The size of the bone flap appears to be an important element, as the larger the bone flap, the lower the risk of parenchymal injury at the bone margins. This point has been highlighted by several authors . However, no significant correlation was observed between the size of the bone flap and overall functional prognosis in our series.
The Marshall score for the initial imaging findings did not appear to be a prognostic factor for outcome in our study. Lesions are difficult to evaluate on CT scan at the initial phase of the trauma. Some authors have reported the value of MRI at the early phase of trauma, particularly diffusion-weighted sequences  and metabolic imaging techniques . These techniques are very probably useful to guide the decision of whether or not to perform craniectomy, but their role needs to be confirmed by further studies.
Finally, other prognostic factors have been reported in the literature, such as biomarkers, particularly protein S100. Bouvier et al.  showed that high levels of protein S100 at initial management were associated with poor prognosis. However, the value of this marker on long-term outcome needs to be assessed in prospective studies.
Overall, in the patient cohort presented here (60 consecutive decompressive craniectomies performed in the context of severe TBI between 2005 and 2011), a favourable functional outcome was observed in 50% of cases. A higher rate (60%) of favourable functional outcome was observed for patients with a higher Glasgow score at the time of initial management, receiving the best medical care to prevent intracranial hypertension, and who subsequently become refractory to these resuscitation measures.

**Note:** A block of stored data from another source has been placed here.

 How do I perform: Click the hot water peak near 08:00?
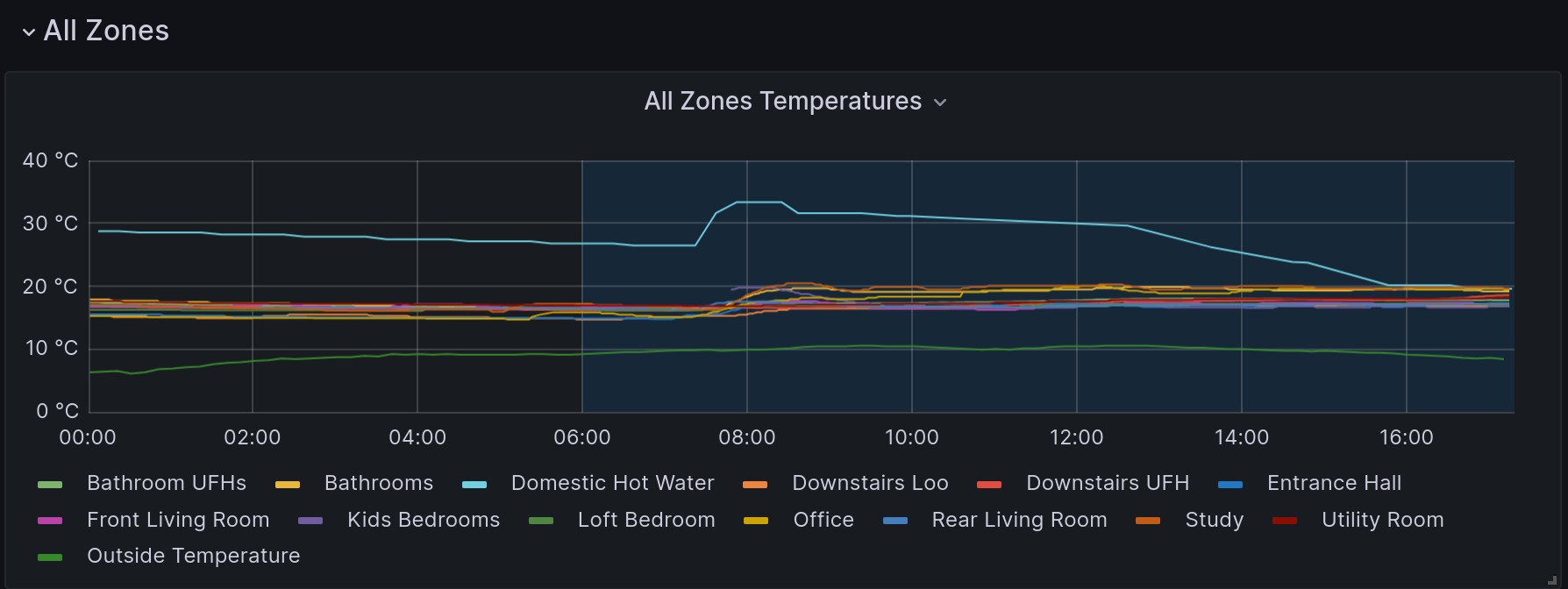click(x=759, y=202)
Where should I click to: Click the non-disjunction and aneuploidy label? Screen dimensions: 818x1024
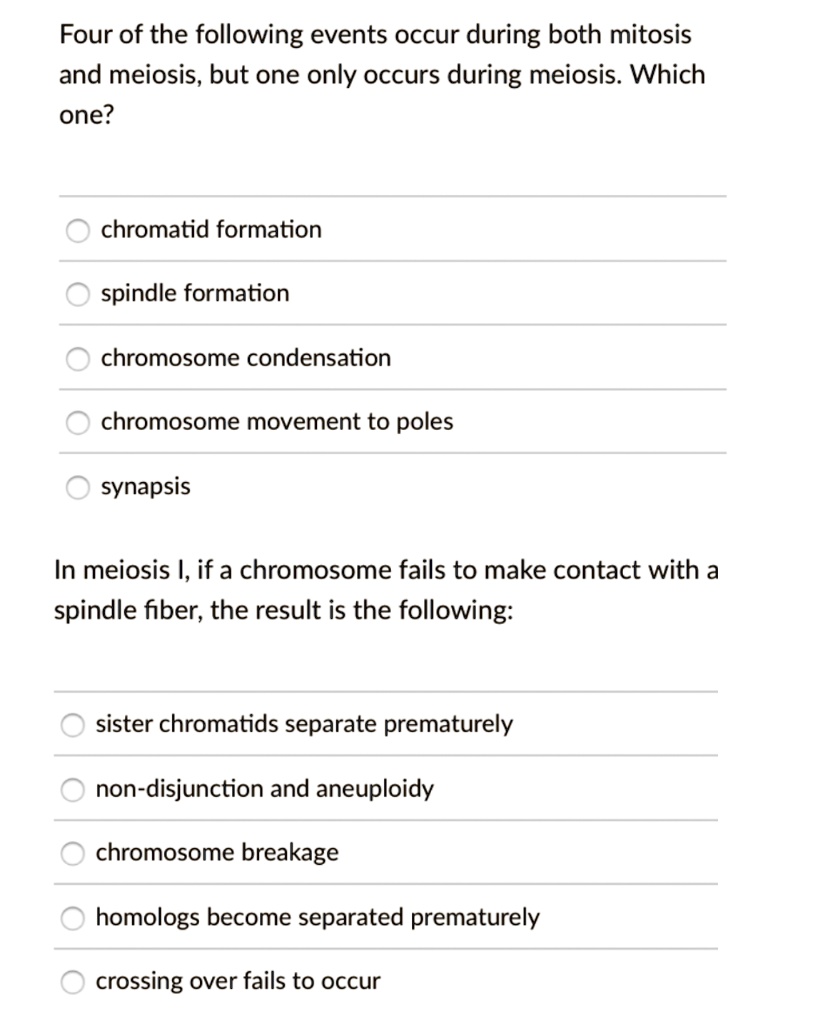264,789
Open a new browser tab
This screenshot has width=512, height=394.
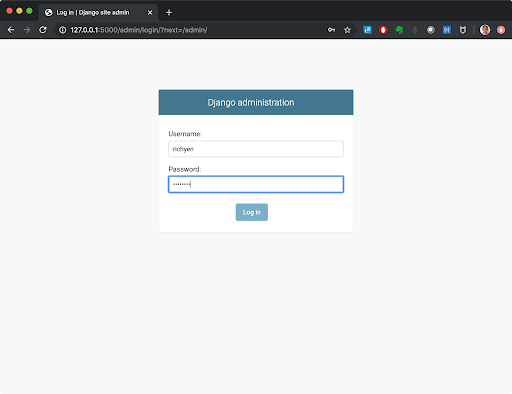tap(169, 12)
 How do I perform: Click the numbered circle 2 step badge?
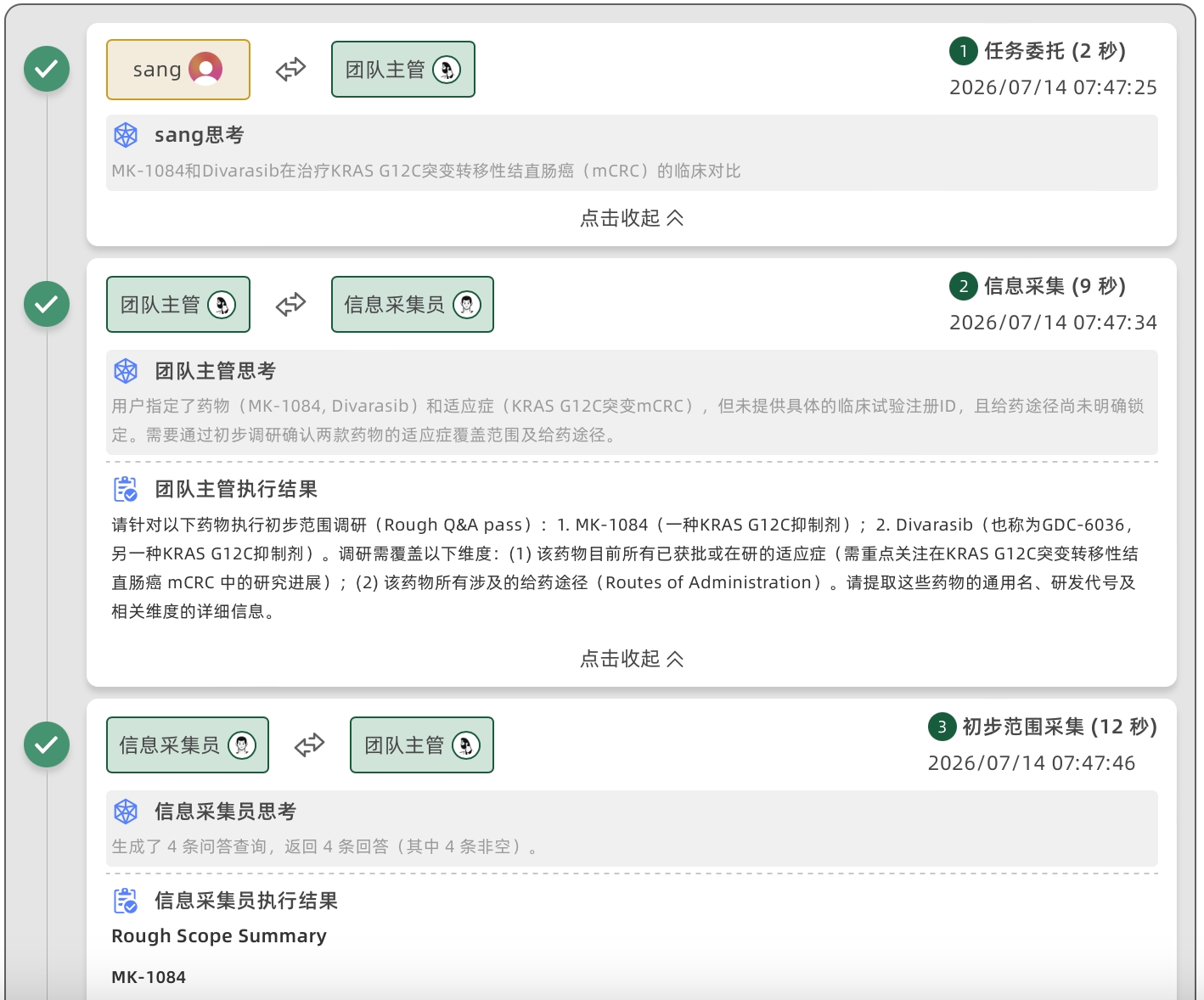pyautogui.click(x=964, y=286)
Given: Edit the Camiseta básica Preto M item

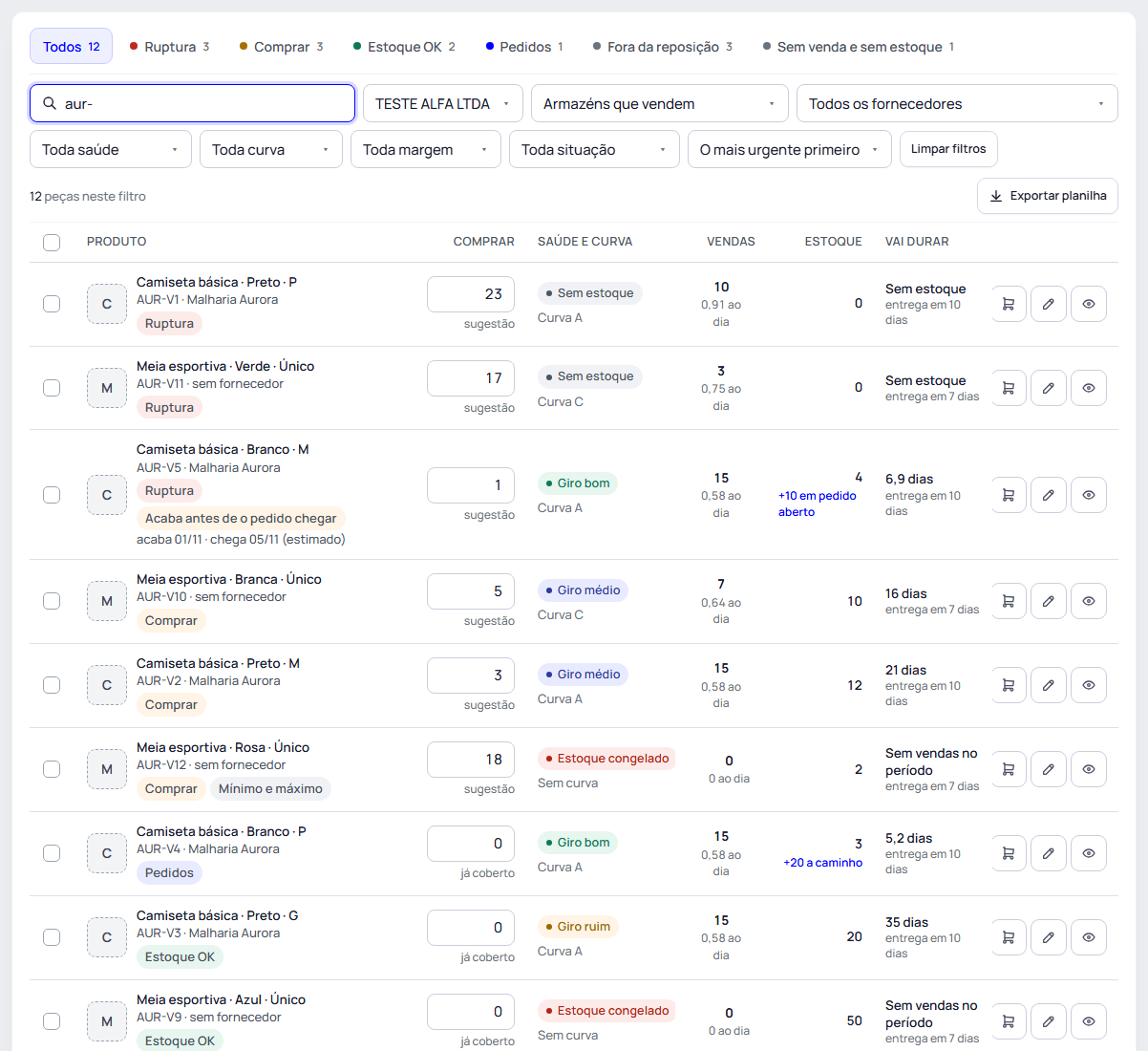Looking at the screenshot, I should tap(1049, 685).
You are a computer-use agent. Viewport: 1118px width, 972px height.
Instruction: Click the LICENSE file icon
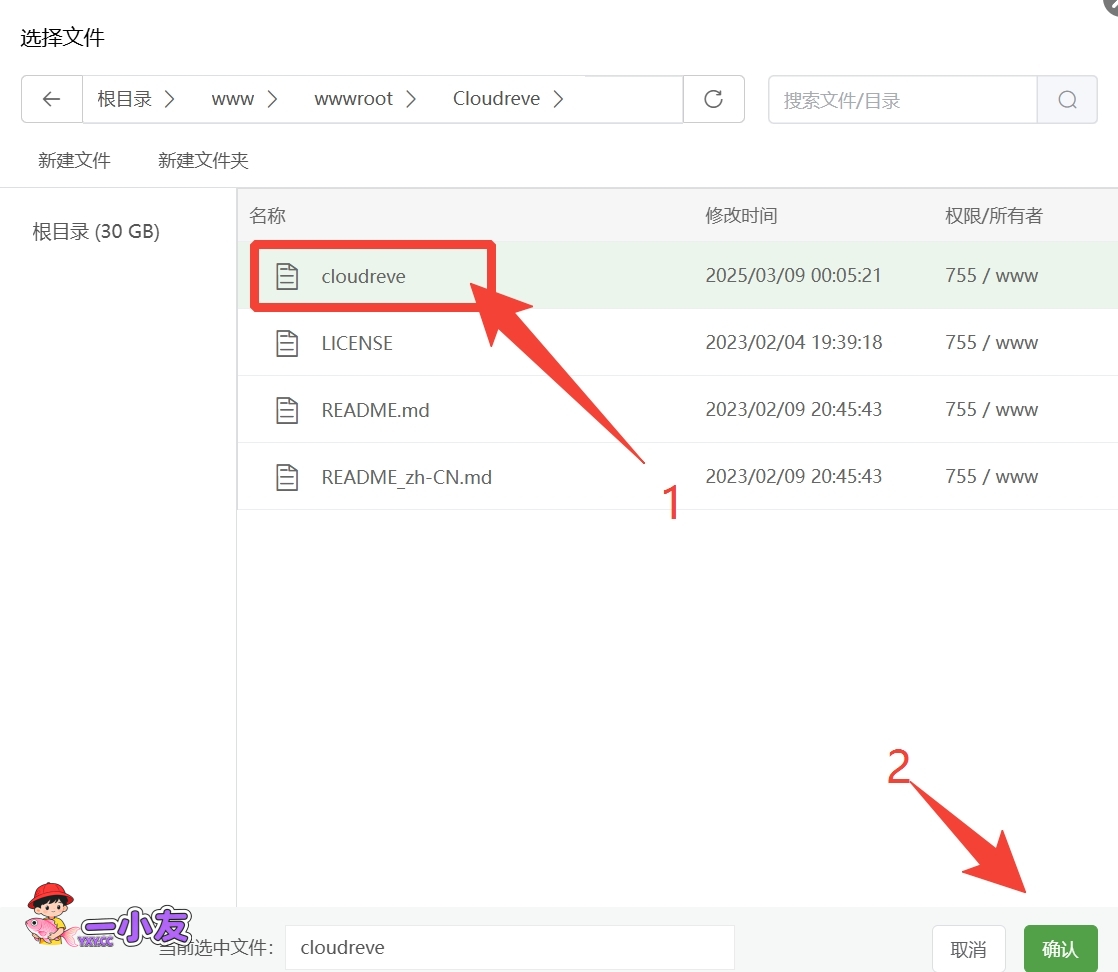coord(287,343)
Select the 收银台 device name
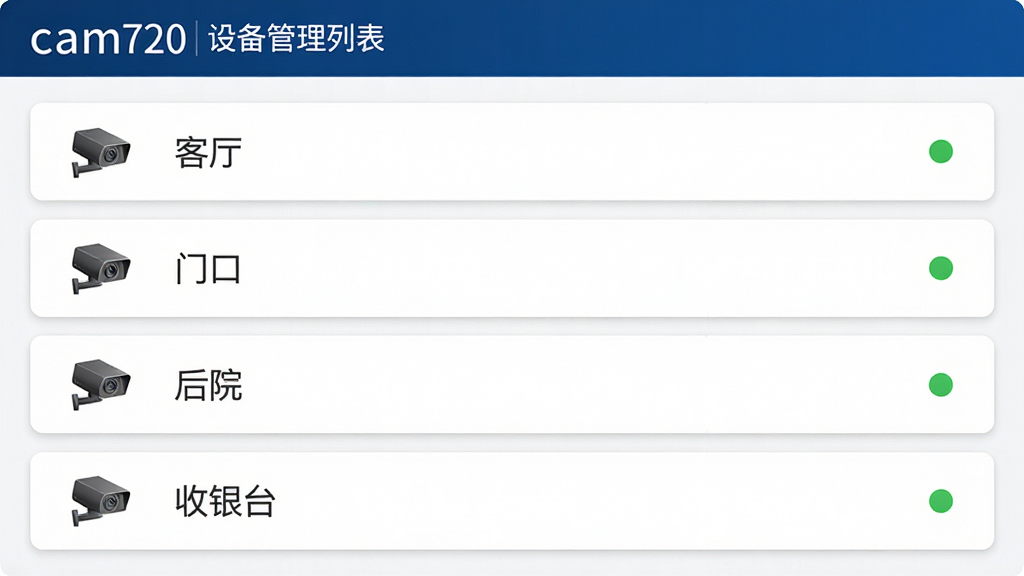This screenshot has width=1024, height=576. point(225,502)
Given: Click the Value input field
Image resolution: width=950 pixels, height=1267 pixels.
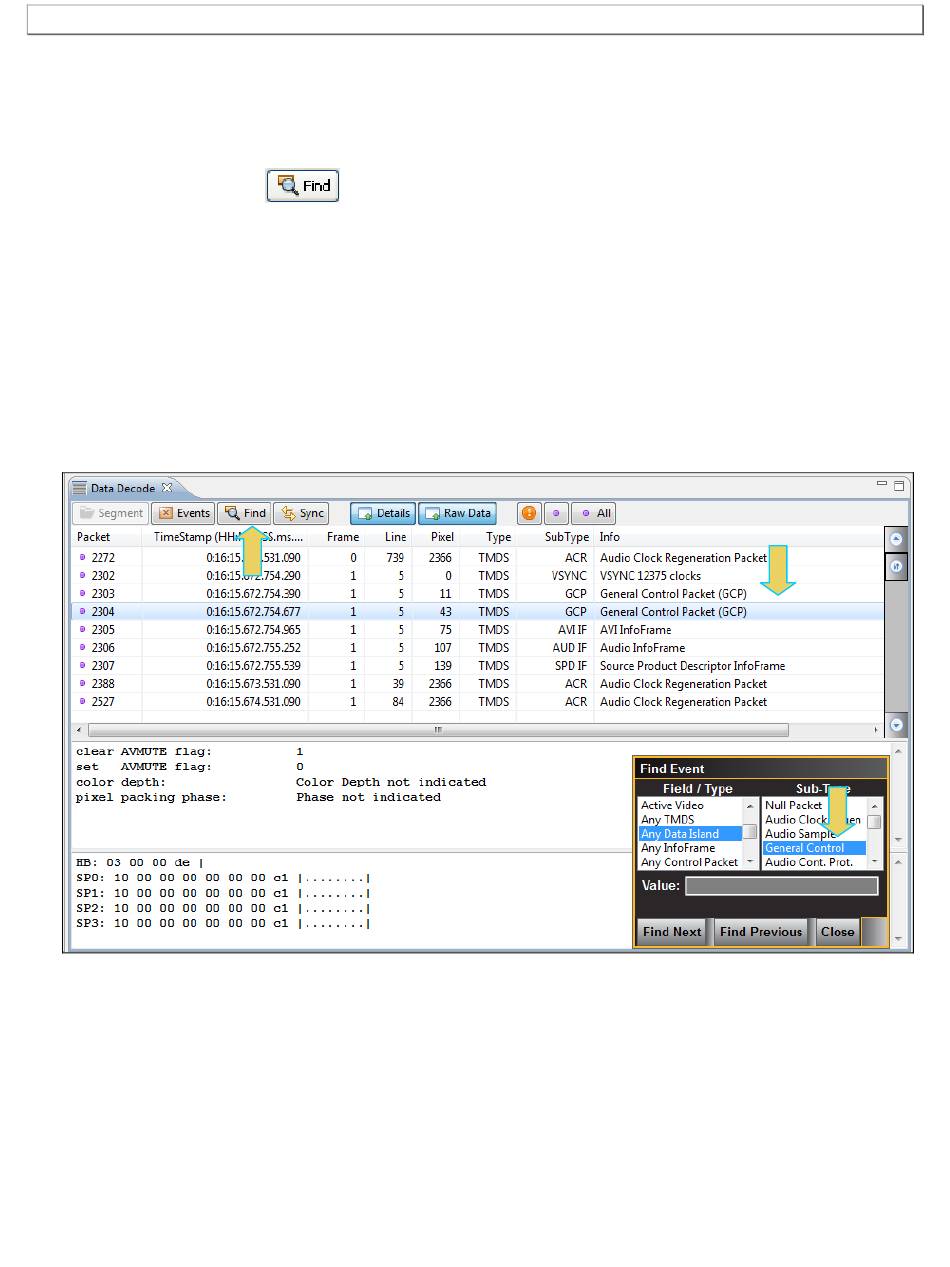Looking at the screenshot, I should (x=781, y=886).
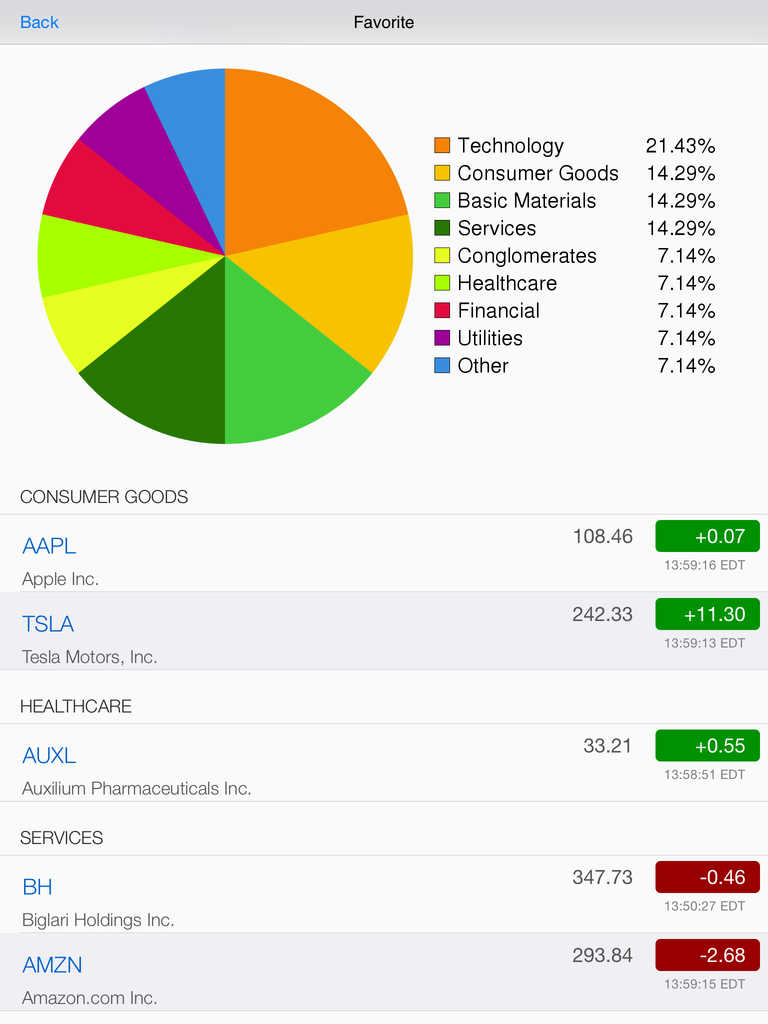Select the BH Biglari Holdings ticker

(x=37, y=887)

The results of this study therefore encourage us to perform fewer immediate decompressive craniectomies in patients with a very severe traumatic brain injury (initial Glasgow score <5 and bilateral fixed dilated pupils). In contrast, in patients with an initial Glasgow score greater than 7, who deteriorate over the first hours after admission or in whom ICP is initially well controlled by intensive care (excluding barbiturates), but who subsequently become refractory to these treatments, decompressive craniectomy remains a useful treatment option. The decision to perform decompressive craniectomy remains more difficult in intermediate situations and must be based on a case-by-case multidisciplinary review.
Conflict of Interests
The authors declare that there is no conflict of interests regarding the publication of this paper.